• _TASK DESCRIPTION_: Exactly the lines from the line that has "You are a computer-use" through the final line below are to be retyped, and the pictures are not.

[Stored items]
· · ·

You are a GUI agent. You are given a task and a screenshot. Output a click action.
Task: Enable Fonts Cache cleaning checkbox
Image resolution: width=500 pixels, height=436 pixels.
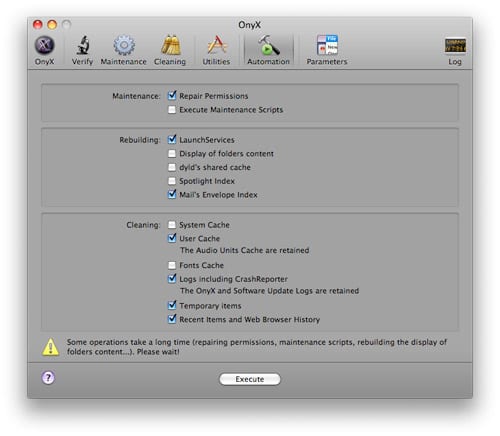172,265
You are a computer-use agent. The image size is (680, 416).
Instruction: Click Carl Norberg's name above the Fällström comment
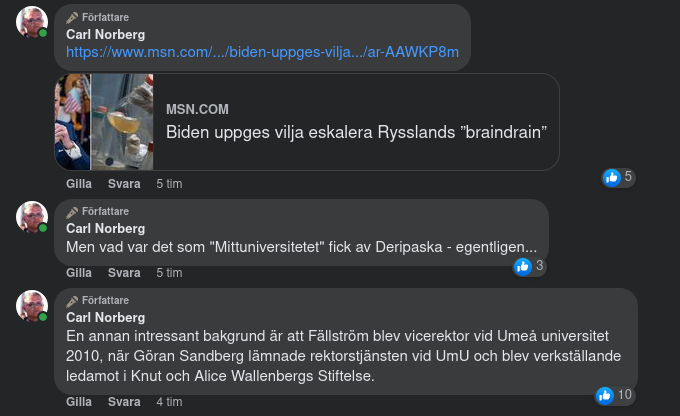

· · ·

• _SOLUTION BELOW_:
You are a computer-use agent. The image size is (680, 416).
Instruction: Click Carl Norberg's name above the Fällström comment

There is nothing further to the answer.